- WORK INSTRUCTION
Keep the wording of every entry exactly as it is while leaving the pictures out of your copy.

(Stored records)
------------

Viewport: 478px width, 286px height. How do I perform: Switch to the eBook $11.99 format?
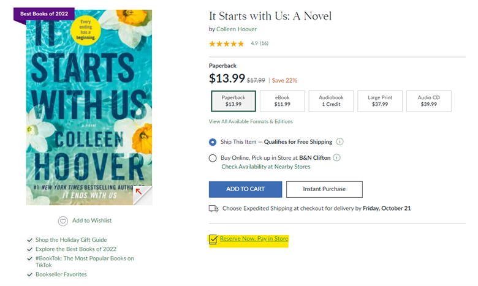coord(282,101)

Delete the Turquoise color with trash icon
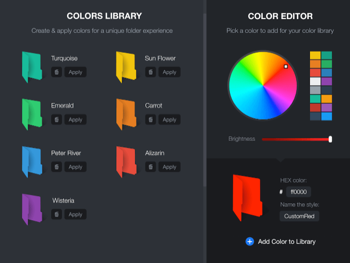(57, 72)
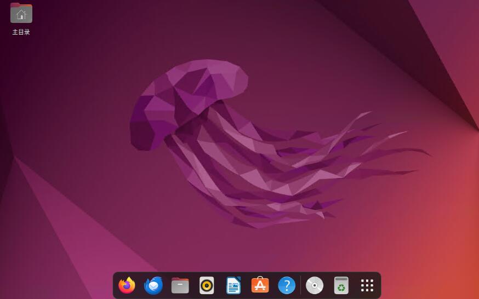Launch Rhythmbox music player
Image resolution: width=479 pixels, height=299 pixels.
(207, 285)
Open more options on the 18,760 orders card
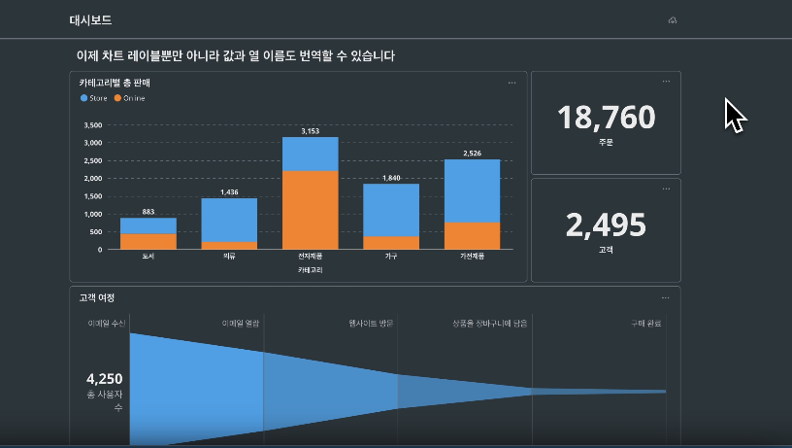Viewport: 792px width, 448px height. click(x=666, y=82)
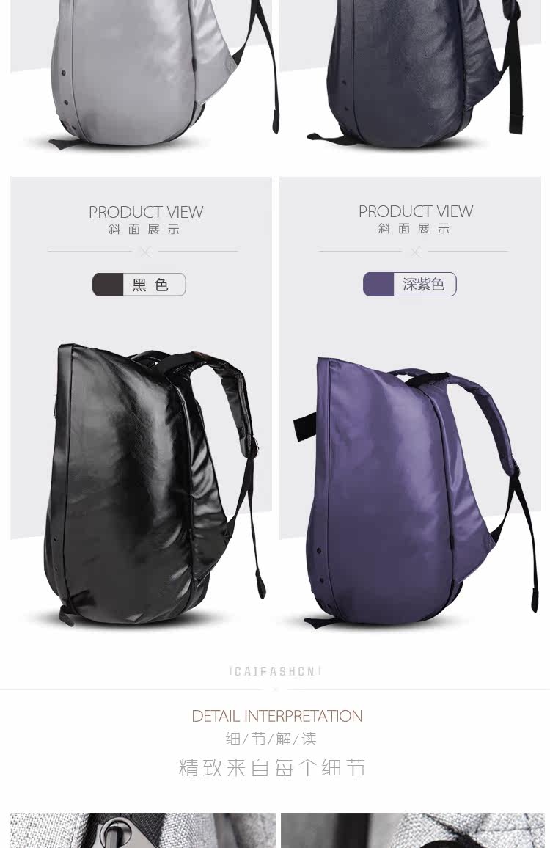This screenshot has width=550, height=848.
Task: Click the deep purple color swatch
Action: (x=378, y=284)
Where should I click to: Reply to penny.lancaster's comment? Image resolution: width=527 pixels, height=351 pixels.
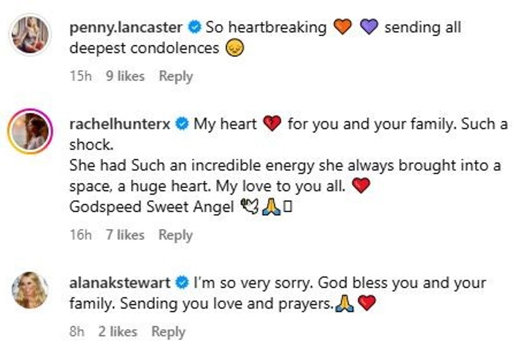click(x=176, y=76)
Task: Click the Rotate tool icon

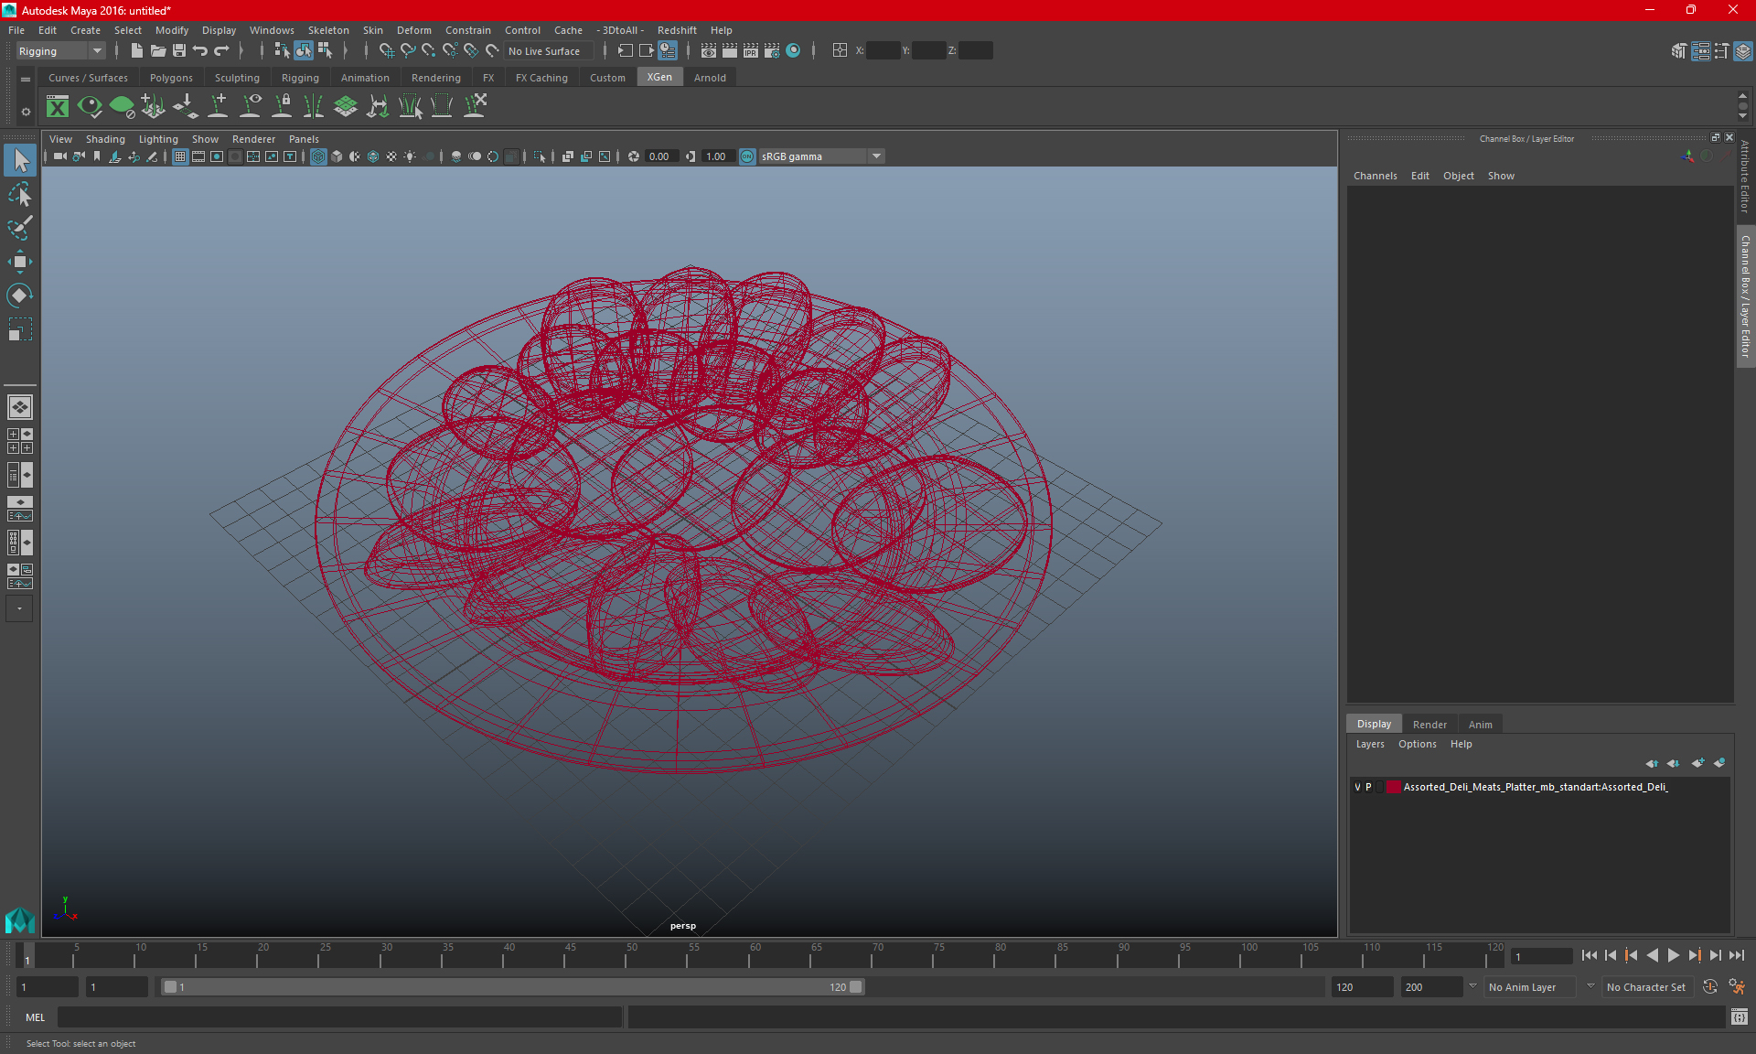Action: click(x=19, y=296)
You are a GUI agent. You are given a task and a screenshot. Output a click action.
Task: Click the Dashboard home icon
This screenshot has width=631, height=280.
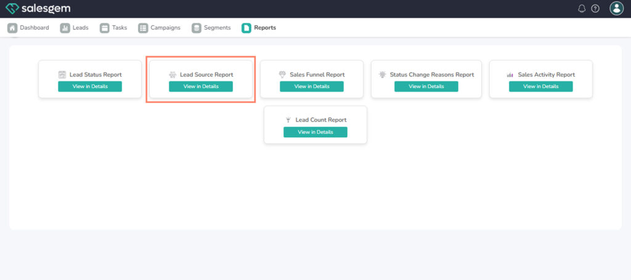[x=12, y=28]
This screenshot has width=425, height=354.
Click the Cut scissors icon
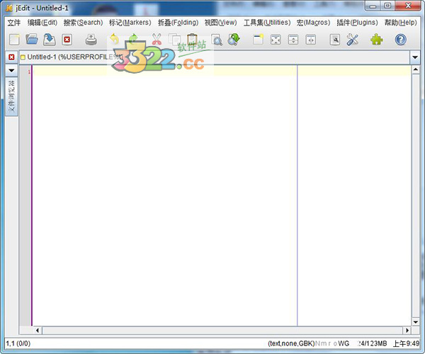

------------

- RESULT
Viewport: 478px width, 286px height. How do I perform: Switch to the eBook $11.99 format?
coord(282,101)

Delete the Turquoise color with trash icon
(57, 72)
Launch Rhythmbox music player
Image resolution: width=479 pixels, height=299 pixels.
(207, 285)
Open more options on the 18,760 orders card
Viewport: 792px width, 448px height. click(x=666, y=82)
This screenshot has width=550, height=848.
Task: Click the deep purple color swatch
Action: (x=378, y=284)
Where should I click to: Reply to penny.lancaster's comment? Image resolution: width=527 pixels, height=351 pixels.
click(x=176, y=76)
Task: Click the Rotate tool icon

Action: click(x=19, y=296)
You are a GUI agent. You are given a task and a screenshot. Output a click action.
Task: Click the Dashboard home icon
This screenshot has width=631, height=280.
[x=12, y=28]
This screenshot has width=425, height=354.
Click the Cut scissors icon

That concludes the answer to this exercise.